Highlights
• Two brokers have issued Buy ratings for CVS Group, setting target prices of AUD 41.21 and AUD 35.03, indicating potential upsides of 40.85% and 19.72%, respectively.
• CVS reported revenue growth of 5.4% year-on-year to £673.2 million for FY25.
• Adjusted EBITDA rose 9.4% to £134.6 million, with margins improving to 20.0%.
• Statutory profit increased significantly to £53.0 million
CVS Group (LSE:CVSG), a UK-listed veterinary services provider, has received Buy ratings from two brokers. One broker set a target price of AUD 41.21, representing a 40.85% upside from current levels, while another issued a target of AUD 35.03, implying a 19.72% potential increase.
The ratings might come following the company’s financial results for the year ended 30 June 2025 (FY25), with CVS reporting revenue and earnings growth.
FY25 Financial Performance
For FY25, CVS reported revenue from continuing operations of £673.2 million, up 5.4% from £638.7 million in FY24. The company’s like-for-like sales rose 0.2% overall, with its core Veterinary Practice division delivering a 1.0% increase. Although market conditions in the UK remained subdued, CVS experienced a notable improvement in sales momentum during the final quarter of the year.
Adjusted EBITDA grew 9.4% year-on-year to £134.6 million. The company’s EBITDA margin improved to 20.0%, within the medium-term guidance range of 19% to 23%.

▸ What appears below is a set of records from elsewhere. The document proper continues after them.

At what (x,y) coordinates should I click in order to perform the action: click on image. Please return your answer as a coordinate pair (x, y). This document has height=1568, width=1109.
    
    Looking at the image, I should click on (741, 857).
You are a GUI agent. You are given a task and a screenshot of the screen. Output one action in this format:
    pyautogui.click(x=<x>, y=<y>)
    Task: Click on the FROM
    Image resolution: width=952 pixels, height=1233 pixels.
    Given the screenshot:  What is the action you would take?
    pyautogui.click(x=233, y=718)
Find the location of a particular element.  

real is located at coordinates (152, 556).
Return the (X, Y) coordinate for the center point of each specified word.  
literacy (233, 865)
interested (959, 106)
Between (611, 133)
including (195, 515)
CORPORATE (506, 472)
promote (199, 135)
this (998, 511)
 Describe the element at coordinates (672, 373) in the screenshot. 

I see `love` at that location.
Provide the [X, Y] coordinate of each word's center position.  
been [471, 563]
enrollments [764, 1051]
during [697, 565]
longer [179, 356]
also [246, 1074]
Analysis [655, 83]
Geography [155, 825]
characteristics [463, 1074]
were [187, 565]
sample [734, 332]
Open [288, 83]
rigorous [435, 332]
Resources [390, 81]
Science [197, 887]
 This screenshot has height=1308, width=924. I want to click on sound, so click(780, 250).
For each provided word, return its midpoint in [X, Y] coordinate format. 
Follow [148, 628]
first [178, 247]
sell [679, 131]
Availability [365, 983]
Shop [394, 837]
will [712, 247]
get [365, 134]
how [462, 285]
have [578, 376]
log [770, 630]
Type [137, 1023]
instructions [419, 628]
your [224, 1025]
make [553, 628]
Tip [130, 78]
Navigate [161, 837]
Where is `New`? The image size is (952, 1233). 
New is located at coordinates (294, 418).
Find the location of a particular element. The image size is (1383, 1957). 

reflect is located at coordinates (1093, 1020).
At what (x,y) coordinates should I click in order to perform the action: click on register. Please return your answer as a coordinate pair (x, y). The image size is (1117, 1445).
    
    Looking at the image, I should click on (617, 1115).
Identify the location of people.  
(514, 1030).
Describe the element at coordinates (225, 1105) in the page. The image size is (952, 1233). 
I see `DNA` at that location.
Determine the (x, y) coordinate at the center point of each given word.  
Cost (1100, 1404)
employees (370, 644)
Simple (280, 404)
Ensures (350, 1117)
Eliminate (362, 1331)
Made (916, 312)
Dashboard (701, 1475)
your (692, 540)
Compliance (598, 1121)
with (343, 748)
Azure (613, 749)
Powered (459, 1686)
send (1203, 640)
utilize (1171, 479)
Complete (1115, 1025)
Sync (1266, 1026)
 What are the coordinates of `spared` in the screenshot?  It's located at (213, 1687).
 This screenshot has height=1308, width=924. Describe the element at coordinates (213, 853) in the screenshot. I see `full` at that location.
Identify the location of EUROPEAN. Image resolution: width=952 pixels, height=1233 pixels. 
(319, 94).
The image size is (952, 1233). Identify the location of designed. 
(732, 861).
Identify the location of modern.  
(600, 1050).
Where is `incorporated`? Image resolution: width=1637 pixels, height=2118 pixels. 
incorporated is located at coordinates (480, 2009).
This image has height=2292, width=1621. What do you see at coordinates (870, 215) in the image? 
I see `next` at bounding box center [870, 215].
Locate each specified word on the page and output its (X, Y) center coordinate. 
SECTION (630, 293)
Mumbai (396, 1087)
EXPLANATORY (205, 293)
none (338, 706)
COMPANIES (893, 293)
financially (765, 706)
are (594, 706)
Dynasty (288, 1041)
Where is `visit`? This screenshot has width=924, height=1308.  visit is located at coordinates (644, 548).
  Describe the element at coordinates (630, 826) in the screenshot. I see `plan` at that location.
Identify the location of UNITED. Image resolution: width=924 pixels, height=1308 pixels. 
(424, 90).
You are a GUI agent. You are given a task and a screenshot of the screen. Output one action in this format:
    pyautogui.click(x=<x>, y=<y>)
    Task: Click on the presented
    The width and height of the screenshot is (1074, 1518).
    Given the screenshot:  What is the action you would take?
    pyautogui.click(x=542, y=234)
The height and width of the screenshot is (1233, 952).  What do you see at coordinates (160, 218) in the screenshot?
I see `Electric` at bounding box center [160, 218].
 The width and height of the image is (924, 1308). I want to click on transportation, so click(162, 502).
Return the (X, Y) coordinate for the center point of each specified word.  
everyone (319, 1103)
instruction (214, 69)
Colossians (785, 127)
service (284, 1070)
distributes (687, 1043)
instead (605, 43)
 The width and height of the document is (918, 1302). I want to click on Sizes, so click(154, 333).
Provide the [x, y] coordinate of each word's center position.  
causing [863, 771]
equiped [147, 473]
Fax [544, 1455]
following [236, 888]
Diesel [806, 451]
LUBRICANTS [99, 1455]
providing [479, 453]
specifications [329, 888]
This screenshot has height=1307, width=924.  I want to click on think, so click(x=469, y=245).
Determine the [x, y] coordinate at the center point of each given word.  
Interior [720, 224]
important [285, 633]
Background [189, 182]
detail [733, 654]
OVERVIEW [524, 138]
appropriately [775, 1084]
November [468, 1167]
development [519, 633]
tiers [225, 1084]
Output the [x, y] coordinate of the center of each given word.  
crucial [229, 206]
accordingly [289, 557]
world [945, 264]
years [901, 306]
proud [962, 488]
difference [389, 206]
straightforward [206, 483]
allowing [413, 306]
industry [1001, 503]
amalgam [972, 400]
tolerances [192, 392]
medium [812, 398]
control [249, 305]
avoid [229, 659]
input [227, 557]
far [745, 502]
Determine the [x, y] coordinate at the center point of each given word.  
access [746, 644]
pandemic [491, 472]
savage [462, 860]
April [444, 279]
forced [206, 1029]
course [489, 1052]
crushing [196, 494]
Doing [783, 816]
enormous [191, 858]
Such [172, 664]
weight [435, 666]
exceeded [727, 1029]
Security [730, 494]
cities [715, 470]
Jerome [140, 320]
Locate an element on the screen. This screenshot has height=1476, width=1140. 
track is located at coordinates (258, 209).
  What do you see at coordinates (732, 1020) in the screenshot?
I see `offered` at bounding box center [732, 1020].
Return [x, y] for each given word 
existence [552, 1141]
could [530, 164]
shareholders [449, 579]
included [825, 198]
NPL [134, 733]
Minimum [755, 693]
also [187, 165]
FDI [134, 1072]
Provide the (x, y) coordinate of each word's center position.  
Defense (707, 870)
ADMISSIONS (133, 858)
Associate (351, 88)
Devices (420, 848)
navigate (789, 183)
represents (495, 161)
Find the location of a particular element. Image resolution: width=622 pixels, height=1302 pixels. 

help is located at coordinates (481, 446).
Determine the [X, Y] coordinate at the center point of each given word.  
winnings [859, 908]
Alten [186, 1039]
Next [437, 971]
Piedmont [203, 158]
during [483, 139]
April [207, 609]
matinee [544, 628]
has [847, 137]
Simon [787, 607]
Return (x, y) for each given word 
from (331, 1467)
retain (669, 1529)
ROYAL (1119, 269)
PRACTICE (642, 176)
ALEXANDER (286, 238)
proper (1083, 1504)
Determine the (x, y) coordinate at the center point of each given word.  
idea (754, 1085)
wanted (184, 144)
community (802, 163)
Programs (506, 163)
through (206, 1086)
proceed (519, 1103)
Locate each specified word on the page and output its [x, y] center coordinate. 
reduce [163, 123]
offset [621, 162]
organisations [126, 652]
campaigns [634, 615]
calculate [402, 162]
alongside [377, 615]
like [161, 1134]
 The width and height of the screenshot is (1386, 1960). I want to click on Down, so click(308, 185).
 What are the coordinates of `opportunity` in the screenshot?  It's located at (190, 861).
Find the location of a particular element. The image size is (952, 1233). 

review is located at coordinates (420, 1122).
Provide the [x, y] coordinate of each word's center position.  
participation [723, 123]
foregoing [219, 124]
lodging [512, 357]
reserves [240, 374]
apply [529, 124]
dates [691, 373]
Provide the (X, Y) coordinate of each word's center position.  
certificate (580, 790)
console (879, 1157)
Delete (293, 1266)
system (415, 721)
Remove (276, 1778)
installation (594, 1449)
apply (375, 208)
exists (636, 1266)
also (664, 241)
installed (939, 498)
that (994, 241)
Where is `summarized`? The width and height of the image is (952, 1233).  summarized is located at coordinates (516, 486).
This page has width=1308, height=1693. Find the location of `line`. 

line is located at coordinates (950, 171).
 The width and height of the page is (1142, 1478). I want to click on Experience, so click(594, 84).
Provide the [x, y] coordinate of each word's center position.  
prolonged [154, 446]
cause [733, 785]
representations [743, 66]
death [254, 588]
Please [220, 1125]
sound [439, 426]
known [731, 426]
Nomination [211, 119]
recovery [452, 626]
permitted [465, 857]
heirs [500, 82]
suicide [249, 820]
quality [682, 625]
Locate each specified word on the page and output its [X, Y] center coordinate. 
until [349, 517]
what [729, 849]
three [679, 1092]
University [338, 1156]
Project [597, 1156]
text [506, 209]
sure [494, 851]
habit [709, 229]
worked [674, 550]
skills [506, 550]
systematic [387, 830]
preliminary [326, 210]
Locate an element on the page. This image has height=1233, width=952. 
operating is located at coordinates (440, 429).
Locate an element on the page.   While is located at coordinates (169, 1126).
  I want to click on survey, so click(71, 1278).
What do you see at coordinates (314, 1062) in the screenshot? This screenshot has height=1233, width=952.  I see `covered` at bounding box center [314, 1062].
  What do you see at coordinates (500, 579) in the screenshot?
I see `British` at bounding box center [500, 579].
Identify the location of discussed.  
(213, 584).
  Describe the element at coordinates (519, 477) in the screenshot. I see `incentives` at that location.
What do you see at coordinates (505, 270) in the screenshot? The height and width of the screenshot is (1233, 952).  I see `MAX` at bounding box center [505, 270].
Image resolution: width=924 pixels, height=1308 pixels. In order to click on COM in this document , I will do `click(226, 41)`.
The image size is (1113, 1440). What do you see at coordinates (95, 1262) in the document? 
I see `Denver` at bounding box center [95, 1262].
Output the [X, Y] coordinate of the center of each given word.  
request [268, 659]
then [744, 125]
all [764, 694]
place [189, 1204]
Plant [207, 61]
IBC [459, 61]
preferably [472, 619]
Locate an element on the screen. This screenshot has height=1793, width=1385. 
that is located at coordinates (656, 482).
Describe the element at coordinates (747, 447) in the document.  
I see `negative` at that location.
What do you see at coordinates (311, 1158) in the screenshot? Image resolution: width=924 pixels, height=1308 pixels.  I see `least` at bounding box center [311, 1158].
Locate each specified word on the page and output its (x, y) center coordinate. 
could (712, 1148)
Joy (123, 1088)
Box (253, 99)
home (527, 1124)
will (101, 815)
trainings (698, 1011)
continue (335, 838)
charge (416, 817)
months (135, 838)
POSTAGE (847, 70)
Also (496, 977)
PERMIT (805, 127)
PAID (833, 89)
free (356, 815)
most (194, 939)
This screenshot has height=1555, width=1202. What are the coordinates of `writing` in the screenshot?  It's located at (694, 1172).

Profit before tax from continuing operations declined 7.4% to £32.6 million, primarily due to higher finance and depreciation expenses linked to recent acquisitions and continued capital investment. However, statutory profit for the year rose to £53.0 million, compared to £6.4 million in FY24, largely driven by a £33.5 million gain from the disposal of the Crematoria business.
Balance Sheet and Cash Flow Improvement
CVS reported continued improvement in its financial position, with leverage falling to 1.18x from 1.54x in the prior year. The reduction was supported by operational cash generation and proceeds from the Crematoria divestment, partially offset by investments in acquisitions and existing practices.
The company also delivered a 6.8 percentage point improvement in adjusted operating cash conversion, reaching 76.9%, in line with its medium-term target of above 70%. This performance highlights CVS’s consistent cash discipline and its ability to convert earnings into cash flow.
The Board has proposed a final dividend of 8.5 pence per share, up from 8.0 pence last year, in line with its progressive dividend policy.